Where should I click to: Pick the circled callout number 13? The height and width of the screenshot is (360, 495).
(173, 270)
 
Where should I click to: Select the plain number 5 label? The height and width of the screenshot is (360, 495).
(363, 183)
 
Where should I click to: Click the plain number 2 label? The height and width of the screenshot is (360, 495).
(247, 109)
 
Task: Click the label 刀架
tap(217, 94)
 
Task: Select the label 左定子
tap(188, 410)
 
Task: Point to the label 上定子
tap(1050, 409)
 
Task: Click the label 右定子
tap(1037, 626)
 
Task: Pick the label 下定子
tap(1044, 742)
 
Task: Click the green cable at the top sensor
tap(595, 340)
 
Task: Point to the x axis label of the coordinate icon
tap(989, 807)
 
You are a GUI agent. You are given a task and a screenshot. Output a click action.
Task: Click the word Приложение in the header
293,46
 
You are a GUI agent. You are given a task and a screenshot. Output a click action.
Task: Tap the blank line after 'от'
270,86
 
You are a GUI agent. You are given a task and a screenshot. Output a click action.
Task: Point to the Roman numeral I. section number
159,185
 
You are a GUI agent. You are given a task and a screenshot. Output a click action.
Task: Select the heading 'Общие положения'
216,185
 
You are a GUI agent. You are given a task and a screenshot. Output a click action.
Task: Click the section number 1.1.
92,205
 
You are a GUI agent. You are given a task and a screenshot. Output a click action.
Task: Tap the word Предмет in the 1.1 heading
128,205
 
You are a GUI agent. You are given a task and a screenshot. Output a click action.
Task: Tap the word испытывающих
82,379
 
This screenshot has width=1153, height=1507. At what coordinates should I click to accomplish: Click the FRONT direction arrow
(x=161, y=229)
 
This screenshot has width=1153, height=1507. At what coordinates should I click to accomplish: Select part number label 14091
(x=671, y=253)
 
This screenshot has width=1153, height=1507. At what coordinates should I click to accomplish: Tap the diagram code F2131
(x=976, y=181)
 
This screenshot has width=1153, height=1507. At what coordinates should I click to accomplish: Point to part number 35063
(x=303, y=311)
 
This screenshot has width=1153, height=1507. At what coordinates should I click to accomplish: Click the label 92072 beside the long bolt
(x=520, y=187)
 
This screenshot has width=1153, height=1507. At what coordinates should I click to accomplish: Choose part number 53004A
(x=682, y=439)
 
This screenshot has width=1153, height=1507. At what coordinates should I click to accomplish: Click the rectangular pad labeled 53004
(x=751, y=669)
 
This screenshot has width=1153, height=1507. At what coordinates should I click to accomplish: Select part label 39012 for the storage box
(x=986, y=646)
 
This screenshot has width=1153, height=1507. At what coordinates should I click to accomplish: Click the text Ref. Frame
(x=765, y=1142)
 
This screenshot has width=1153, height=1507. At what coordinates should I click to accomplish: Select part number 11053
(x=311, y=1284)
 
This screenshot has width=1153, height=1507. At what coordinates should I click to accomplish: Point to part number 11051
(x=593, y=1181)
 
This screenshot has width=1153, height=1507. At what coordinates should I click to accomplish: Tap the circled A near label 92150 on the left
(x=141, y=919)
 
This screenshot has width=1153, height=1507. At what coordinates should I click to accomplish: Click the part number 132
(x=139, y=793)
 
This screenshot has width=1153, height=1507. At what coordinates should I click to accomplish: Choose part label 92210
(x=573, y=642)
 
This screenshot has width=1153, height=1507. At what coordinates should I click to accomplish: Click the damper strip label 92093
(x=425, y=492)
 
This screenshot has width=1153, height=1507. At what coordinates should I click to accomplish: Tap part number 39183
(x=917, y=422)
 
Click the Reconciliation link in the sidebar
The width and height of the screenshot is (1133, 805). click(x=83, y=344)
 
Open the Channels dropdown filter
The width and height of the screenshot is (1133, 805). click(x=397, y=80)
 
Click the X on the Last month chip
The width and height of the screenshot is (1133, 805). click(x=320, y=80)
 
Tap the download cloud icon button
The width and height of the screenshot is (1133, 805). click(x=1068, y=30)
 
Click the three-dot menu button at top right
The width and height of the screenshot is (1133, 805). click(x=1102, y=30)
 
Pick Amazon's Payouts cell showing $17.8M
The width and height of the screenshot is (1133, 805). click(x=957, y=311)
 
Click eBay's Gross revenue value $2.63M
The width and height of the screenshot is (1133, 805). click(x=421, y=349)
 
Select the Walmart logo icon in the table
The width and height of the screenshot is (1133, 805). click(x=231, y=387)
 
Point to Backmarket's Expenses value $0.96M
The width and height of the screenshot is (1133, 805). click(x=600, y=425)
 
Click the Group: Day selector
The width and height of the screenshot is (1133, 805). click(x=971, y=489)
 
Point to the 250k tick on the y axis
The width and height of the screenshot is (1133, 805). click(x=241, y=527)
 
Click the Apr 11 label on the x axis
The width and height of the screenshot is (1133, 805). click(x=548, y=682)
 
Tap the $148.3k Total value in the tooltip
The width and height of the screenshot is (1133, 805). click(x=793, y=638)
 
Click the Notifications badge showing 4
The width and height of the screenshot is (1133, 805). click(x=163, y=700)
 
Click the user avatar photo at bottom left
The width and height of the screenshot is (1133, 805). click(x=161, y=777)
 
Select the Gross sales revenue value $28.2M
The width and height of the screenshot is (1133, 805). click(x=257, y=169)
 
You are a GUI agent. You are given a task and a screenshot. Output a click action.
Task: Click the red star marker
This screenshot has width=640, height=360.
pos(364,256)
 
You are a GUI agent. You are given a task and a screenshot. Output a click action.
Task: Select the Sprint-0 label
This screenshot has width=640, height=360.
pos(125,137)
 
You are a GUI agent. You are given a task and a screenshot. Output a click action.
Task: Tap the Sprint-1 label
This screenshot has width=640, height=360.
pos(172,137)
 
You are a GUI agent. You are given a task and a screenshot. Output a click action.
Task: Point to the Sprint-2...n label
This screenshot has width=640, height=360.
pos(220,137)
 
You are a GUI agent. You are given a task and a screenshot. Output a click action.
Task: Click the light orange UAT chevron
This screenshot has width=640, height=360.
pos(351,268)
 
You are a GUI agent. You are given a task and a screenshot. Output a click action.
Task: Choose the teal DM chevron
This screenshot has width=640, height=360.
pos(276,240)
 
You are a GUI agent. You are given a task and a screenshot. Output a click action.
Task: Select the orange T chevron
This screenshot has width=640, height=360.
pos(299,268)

....

Task to complete – Reproduce all of the data above, substituting "screen assistant" for every occurrence of "GUI agent" and leaving everything else unchanged.

Exercise result –
Where should I click to: Pick the circled callout number 13? The height and width of the screenshot is (360, 495).
(173, 270)
 
Where should I click to: Select the plain number 5 label? The height and width of the screenshot is (360, 495).
(363, 183)
 
Where should I click to: Click the plain number 2 label? The height and width of the screenshot is (360, 495).
(247, 109)
 
Task: Click the label 刀架
tap(217, 94)
 
Task: Select the label 左定子
tap(188, 410)
 
Task: Point to the label 上定子
tap(1050, 409)
 
Task: Click the label 右定子
tap(1037, 626)
 
Task: Pick the label 下定子
tap(1044, 742)
 
Task: Click the green cable at the top sensor
tap(595, 340)
 
Task: Point to the x axis label of the coordinate icon
tap(989, 807)
 
You are a screen assistant. You are given a task and a screenshot. Output a click action.
Task: Click the word Приложение in the header
293,46
 
You are a screen assistant. You are given a task and a screenshot. Output a click action.
Task: Tap the blank line after 'от'
270,86
 
You are a screen assistant. You are given a task and a screenshot. Output a click action.
Task: Point to the Roman numeral I. section number
159,185
 
You are a screen assistant. You are given a task and a screenshot. Output a click action.
Task: Select the heading 'Общие положения'
216,185
 
You are a screen assistant. You are given a task and a screenshot. Output a click action.
Task: Click the section number 1.1.
92,205
 
You are a screen assistant. You are given a task and a screenshot. Output a click action.
Task: Tap the word Предмет in the 1.1 heading
128,205
 
You are a screen assistant. You are given a task and a screenshot. Output a click action.
Task: Tap the word испытывающих
82,379
 
This screenshot has width=1153, height=1507. At what coordinates should I click to accomplish: Click the FRONT direction arrow
(x=161, y=229)
 
This screenshot has width=1153, height=1507. At what coordinates should I click to accomplish: Select part number label 14091
(x=671, y=253)
 
This screenshot has width=1153, height=1507. At what coordinates should I click to accomplish: Tap the diagram code F2131
(x=976, y=181)
 
This screenshot has width=1153, height=1507. At what coordinates should I click to accomplish: Point to part number 35063
(x=303, y=311)
 
This screenshot has width=1153, height=1507. At what coordinates should I click to accomplish: Click the label 92072 beside the long bolt
(x=520, y=187)
 
This screenshot has width=1153, height=1507. At what coordinates should I click to accomplish: Choose part number 53004A
(x=682, y=439)
 
This screenshot has width=1153, height=1507. At what coordinates should I click to accomplish: Click the rectangular pad labeled 53004
(x=751, y=669)
 
This screenshot has width=1153, height=1507. At what coordinates should I click to accomplish: Select part label 39012 for the storage box
(x=986, y=646)
 
This screenshot has width=1153, height=1507. At what coordinates should I click to accomplish: Click the text Ref. Frame
(x=765, y=1142)
 
This screenshot has width=1153, height=1507. At what coordinates should I click to accomplish: Select part number 11053
(x=311, y=1284)
 
This screenshot has width=1153, height=1507. At what coordinates should I click to accomplish: Point to part number 11051
(x=593, y=1181)
 
This screenshot has width=1153, height=1507. At what coordinates should I click to accomplish: Tap the circled A near label 92150 on the left
(x=141, y=919)
 
This screenshot has width=1153, height=1507. At what coordinates should I click to accomplish: Click the part number 132
(x=139, y=793)
 
This screenshot has width=1153, height=1507. At what coordinates should I click to accomplish: Choose part label 92210
(x=573, y=642)
 
This screenshot has width=1153, height=1507. At what coordinates should I click to accomplish: Click the damper strip label 92093
(x=425, y=492)
 
This screenshot has width=1153, height=1507. At what coordinates should I click to accomplish: Tap part number 39183
(x=917, y=422)
 
Click the Reconciliation link in the sidebar
The width and height of the screenshot is (1133, 805). click(x=83, y=344)
 
Open the Channels dropdown filter
The width and height of the screenshot is (1133, 805). click(x=397, y=80)
 
Click the X on the Last month chip
The width and height of the screenshot is (1133, 805). click(x=320, y=80)
 
Tap the download cloud icon button
The width and height of the screenshot is (1133, 805). click(x=1068, y=30)
 
Click the three-dot menu button at top right
The width and height of the screenshot is (1133, 805). click(x=1102, y=30)
 
Pick Amazon's Payouts cell showing $17.8M
The width and height of the screenshot is (1133, 805). click(x=957, y=311)
 
Click eBay's Gross revenue value $2.63M
The width and height of the screenshot is (1133, 805). click(x=421, y=349)
 
Select the Walmart logo icon in the table
The width and height of the screenshot is (1133, 805). click(x=231, y=387)
 
Point to Backmarket's Expenses value $0.96M
The width and height of the screenshot is (1133, 805). click(x=600, y=425)
 
Click the Group: Day selector
The width and height of the screenshot is (1133, 805). click(x=971, y=489)
 
Point to the 250k tick on the y axis
The width and height of the screenshot is (1133, 805). click(x=241, y=527)
 
Click the Apr 11 label on the x axis
The width and height of the screenshot is (1133, 805). click(x=548, y=682)
 
Tap the $148.3k Total value in the tooltip
The width and height of the screenshot is (1133, 805). click(x=793, y=638)
 
Click the Notifications badge showing 4
The width and height of the screenshot is (1133, 805). click(x=163, y=700)
 
Click the user avatar photo at bottom left
The width and height of the screenshot is (1133, 805). click(x=161, y=777)
 
Select the Gross sales revenue value $28.2M
The width and height of the screenshot is (1133, 805). click(x=257, y=169)
 
You are a screen assistant. You are given a task and a screenshot. Output a click action.
Task: Click the red star marker
This screenshot has width=640, height=360.
pos(364,256)
 
You are a screen assistant. You are given a task and a screenshot. Output a click action.
Task: Select the Sprint-0 label
This screenshot has width=640, height=360.
pos(125,137)
 
You are a screen assistant. You are given a task and a screenshot. Output a click action.
Task: Tap the Sprint-1 label
This screenshot has width=640, height=360.
pos(172,137)
 
You are a screen assistant. You are given a task and a screenshot. Output a click action.
Task: Point to the Sprint-2...n label
This screenshot has width=640, height=360.
pos(220,137)
 
You are a screen assistant. You are given a task and a screenshot. Output a click action.
Task: Click the light orange UAT chevron
This screenshot has width=640, height=360.
pos(351,268)
 
You are a screen assistant. You are given a task and a screenshot. Output a click action.
Task: Choose the teal DM chevron
This screenshot has width=640, height=360.
pos(276,240)
 
You are a screen assistant. You are given a task and a screenshot. Output a click action.
Task: Select the orange T chevron
This screenshot has width=640, height=360.
pos(299,268)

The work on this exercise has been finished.